* _Required task_
Pull out every line of the material below that contains the word "plugins".

* _Given records_
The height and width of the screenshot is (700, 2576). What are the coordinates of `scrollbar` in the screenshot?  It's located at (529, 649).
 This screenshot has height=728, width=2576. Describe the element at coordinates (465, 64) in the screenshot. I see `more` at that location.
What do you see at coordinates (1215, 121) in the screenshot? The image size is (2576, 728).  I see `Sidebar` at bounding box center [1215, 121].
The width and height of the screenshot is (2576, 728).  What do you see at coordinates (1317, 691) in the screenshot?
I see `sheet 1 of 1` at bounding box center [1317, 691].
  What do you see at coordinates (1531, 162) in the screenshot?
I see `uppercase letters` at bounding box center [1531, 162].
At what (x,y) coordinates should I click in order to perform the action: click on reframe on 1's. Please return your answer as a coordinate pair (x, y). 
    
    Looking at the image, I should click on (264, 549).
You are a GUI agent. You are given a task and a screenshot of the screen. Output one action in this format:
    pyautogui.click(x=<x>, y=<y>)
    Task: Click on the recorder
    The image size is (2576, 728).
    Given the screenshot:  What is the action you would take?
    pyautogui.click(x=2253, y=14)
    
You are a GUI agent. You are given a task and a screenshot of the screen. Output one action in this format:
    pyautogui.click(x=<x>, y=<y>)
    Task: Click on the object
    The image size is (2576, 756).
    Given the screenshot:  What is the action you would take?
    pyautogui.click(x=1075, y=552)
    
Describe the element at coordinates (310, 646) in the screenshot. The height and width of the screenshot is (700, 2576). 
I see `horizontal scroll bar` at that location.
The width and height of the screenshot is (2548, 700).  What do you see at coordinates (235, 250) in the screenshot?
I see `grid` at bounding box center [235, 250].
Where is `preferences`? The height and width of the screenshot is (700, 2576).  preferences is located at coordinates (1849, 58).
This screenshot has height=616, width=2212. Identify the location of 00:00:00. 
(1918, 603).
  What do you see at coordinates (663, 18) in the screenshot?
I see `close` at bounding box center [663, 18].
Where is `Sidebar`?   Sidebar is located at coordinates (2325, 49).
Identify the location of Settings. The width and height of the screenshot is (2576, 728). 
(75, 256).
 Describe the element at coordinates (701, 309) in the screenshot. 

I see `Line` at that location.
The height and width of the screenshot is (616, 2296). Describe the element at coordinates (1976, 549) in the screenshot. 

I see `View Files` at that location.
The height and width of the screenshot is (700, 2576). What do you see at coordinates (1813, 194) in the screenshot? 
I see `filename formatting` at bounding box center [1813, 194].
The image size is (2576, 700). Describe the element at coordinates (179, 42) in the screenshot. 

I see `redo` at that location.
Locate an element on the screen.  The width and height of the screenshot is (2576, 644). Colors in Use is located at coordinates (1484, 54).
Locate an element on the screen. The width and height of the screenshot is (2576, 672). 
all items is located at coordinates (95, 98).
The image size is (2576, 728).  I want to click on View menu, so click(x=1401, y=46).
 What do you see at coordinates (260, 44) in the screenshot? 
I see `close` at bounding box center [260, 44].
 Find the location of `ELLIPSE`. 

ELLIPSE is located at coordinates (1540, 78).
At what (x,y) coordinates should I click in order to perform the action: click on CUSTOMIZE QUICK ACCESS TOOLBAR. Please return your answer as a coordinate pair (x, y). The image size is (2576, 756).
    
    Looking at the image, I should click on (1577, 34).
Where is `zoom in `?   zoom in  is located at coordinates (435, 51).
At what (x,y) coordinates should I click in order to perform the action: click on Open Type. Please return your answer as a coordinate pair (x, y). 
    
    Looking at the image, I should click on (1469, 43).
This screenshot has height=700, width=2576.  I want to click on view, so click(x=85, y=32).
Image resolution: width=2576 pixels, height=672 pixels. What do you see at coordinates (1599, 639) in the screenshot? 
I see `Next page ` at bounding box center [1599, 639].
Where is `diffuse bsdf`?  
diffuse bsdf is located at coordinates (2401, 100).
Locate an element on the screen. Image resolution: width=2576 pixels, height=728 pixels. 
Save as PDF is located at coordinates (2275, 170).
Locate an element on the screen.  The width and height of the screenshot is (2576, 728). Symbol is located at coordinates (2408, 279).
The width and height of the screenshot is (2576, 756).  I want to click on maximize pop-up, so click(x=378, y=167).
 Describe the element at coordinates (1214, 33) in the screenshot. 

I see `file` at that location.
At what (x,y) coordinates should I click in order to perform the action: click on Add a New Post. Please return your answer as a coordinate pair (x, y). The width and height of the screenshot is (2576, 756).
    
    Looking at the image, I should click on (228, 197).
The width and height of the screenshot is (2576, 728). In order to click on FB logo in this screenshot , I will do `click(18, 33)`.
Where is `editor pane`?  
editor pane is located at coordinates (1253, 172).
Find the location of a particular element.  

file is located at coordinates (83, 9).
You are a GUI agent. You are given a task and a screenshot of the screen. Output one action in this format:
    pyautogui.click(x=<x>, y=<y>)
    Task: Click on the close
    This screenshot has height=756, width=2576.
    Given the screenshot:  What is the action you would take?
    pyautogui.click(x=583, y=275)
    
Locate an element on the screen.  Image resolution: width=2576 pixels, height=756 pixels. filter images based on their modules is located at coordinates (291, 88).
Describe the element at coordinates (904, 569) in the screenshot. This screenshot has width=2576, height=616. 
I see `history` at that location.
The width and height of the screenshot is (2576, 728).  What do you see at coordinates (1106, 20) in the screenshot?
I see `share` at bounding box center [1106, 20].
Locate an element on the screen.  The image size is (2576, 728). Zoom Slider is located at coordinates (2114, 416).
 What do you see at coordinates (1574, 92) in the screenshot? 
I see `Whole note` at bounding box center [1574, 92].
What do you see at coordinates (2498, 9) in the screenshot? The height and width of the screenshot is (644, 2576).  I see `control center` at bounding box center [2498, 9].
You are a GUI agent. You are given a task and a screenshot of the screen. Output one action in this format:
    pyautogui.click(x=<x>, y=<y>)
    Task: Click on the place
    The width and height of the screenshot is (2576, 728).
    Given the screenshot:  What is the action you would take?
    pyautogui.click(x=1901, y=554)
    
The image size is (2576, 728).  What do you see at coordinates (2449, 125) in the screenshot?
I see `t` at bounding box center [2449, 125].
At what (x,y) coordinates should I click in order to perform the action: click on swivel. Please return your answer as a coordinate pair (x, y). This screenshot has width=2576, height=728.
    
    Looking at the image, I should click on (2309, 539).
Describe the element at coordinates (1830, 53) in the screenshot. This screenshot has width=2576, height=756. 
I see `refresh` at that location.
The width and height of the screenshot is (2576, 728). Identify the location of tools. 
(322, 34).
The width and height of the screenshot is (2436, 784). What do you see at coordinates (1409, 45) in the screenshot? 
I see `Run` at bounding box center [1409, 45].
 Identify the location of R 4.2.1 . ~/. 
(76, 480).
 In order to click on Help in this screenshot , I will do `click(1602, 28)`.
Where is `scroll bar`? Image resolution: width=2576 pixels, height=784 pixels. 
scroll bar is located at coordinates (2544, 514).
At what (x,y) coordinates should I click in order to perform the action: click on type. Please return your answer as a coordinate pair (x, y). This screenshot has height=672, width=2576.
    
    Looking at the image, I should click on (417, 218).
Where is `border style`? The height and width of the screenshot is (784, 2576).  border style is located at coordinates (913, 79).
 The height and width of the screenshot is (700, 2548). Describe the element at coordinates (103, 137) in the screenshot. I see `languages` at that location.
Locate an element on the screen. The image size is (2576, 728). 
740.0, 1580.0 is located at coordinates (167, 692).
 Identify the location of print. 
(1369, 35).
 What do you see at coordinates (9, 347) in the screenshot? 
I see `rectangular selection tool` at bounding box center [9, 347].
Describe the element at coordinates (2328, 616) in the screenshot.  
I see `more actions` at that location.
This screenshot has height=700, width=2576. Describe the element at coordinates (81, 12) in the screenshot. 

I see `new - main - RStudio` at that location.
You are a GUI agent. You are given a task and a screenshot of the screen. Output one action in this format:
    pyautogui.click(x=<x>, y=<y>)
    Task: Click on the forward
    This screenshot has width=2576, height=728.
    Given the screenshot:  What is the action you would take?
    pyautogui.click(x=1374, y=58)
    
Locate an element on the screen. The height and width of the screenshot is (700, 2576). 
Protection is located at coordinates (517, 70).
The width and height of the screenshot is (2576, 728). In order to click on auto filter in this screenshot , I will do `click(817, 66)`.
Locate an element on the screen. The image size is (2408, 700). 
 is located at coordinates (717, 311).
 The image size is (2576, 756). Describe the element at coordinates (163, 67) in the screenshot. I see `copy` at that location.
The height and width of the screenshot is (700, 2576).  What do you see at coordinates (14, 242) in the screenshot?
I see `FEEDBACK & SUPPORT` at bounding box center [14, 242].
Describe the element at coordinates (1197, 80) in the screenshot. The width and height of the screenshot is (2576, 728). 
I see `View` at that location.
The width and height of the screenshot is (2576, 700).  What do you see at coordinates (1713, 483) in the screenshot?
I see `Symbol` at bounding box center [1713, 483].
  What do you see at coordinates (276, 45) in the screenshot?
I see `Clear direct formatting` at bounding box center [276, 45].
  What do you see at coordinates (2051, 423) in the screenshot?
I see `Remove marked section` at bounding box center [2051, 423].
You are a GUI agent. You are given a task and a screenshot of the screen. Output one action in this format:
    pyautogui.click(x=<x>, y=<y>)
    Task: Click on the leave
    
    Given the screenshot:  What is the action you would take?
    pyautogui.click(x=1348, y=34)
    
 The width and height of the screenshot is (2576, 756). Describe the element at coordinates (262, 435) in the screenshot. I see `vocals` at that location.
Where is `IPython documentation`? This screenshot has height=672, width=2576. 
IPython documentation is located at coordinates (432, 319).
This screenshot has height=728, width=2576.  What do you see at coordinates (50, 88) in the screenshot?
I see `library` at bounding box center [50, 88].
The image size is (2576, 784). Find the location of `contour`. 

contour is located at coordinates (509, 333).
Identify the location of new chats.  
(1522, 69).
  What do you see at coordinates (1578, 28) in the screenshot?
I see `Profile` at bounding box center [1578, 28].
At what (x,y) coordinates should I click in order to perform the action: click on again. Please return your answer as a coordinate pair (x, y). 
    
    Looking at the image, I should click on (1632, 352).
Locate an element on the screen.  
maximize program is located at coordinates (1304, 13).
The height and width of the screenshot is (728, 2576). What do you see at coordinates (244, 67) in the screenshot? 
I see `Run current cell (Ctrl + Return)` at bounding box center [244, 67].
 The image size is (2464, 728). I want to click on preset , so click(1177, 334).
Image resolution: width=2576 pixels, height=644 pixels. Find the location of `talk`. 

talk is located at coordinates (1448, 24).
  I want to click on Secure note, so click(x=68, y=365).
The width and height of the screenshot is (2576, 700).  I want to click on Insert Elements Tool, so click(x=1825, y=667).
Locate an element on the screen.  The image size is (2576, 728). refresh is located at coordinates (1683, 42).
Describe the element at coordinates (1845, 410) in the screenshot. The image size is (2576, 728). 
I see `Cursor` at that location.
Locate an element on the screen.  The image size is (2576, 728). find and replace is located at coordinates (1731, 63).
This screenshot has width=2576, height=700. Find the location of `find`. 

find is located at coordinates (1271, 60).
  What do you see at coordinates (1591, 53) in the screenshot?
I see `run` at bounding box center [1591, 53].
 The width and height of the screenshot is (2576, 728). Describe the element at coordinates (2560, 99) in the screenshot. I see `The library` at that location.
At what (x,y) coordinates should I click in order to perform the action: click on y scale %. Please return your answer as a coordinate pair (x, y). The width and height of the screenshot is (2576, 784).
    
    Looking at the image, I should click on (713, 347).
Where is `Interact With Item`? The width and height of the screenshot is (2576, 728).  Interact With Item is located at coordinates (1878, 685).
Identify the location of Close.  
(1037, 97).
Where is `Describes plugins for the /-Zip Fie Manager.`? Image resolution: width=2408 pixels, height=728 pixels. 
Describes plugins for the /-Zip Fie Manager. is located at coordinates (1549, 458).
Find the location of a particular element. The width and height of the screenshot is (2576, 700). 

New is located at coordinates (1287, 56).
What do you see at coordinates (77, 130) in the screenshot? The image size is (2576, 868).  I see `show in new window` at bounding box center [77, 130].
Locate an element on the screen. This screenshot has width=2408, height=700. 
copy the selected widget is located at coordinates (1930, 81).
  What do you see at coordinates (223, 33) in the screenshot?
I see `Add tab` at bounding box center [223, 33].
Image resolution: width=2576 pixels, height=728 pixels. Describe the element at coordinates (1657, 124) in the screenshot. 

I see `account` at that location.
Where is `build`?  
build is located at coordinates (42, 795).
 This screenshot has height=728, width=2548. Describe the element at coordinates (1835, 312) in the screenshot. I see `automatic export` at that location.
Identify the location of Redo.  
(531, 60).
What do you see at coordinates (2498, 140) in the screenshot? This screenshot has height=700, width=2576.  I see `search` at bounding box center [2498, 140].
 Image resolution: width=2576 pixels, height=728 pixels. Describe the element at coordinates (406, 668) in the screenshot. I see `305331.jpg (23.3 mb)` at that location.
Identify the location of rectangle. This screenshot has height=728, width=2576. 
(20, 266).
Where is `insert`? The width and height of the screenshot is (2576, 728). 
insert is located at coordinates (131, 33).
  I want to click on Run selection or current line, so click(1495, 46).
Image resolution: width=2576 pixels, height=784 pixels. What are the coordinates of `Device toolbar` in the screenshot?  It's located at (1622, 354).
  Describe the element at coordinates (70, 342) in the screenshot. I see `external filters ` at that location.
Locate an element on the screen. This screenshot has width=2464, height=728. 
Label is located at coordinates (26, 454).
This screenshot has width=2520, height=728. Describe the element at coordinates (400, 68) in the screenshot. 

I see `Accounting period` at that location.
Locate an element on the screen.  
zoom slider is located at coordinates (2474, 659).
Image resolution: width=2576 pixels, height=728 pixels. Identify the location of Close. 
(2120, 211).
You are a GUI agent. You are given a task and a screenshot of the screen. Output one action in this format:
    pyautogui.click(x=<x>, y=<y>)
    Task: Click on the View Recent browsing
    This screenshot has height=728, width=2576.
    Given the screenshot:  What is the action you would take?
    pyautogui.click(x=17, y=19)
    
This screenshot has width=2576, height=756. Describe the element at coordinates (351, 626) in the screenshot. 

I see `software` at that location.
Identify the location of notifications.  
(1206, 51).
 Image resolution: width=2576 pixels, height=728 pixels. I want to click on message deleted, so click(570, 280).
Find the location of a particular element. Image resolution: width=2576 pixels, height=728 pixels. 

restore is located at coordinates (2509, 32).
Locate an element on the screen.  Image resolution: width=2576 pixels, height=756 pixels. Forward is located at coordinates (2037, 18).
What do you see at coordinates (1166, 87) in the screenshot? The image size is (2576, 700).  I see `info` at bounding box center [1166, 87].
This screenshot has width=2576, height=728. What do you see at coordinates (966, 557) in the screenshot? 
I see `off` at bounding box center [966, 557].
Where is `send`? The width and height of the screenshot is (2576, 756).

* _Finished answer_
Where is `Describes plugins for the /-Zip Fie Manager.`? Image resolution: width=2408 pixels, height=728 pixels. 
Describes plugins for the /-Zip Fie Manager. is located at coordinates (1549, 458).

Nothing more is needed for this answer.